Security researchers have discovered it is possible to hack a digital SLR camera with Wi-Fi capabilities (fast becoming a common feature in modern DSLR cameras) to install ransomware, thereby hijacking a user's photographs. Just as it happens on a PC, the photos would be encrypted, with the attacker threatening to permanently delete them if a ransom is not paid.
"Although most users connect their camera to their PC using a USB cable, newer camera models now support WiFi. This means that what was once a PTP/USB protocol that was accessible only to the USB connected devices, is now also PTP/IP that is accessible to every WiFi-enabled device in close proximity," Check Point says.
According to Check Point, attackers view the PTP layer as an attractive target for several reasons. For one, it is an unauthenticated protocol with support for dozens of different complex commands. It is also equally exploitable over USB or Wi-Fi, while the latter makes modern cameras accessible to nearby hackers.
Check Point researchers demonstrated how it would be possible to infect a camera with ransomware by infiltrating a Canon EOS 80D. The researchers chose that particular model because Canon controls over half of the market, and EOS 80D supports both USB and Wi-Fi.

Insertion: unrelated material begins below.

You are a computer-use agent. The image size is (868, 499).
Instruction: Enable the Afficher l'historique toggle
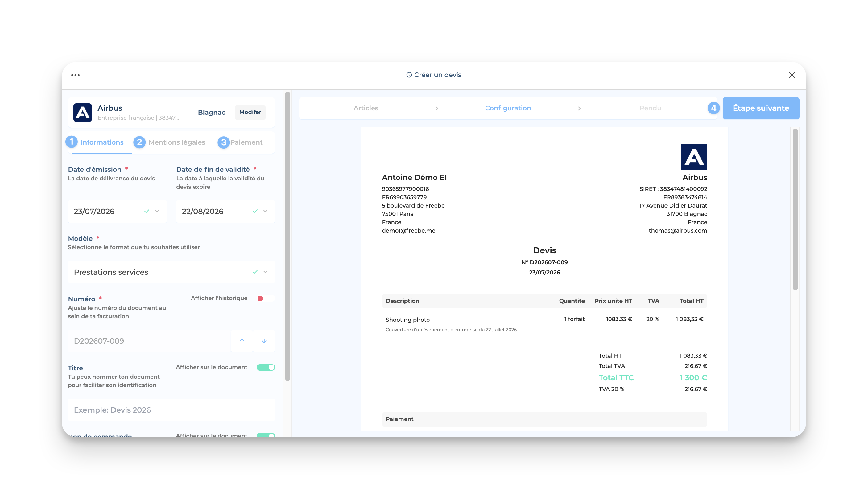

There is a bit of work involved in hacking a DSLR, but the Check Point researchers did discover numerous vulnerabilities that can be exploited, details of which are laid out in a blog post (hit the link in the Via field below to reach about each one).
Should you really be worried, though? These exploits require an attacker to be within the vicinity, and to set up a rogue Wi-Fi Access Point.
"This can be easily achieved by first sniffing the network and then faking the AP to have the same name as the one the camera automatically attempts to connect. Once the attacker is within the same LAN as the camera, he can initiate the exploit," the researchers state.
From our vantage point, attackers are more likely to continue targeting PCs and mobile devices, but something like this is not out of the realm of possibility. In addition, if a PC is infected, it would also be possible to infected a DSLR that gets connected as well.
"Our research shows that any “smart” device, in our case a DSLR camera, is susceptible to attacks. The combination of price, sensitive contents, and wide-spread consumer audience makes cameras a lucrative target for attackers," the researchers add.
While these kinds of attacks are not very common, and perhaps nonexistent at the moment, this type of research should be a wake-up call to manufacturers as more and more devices gain Internet-connected features.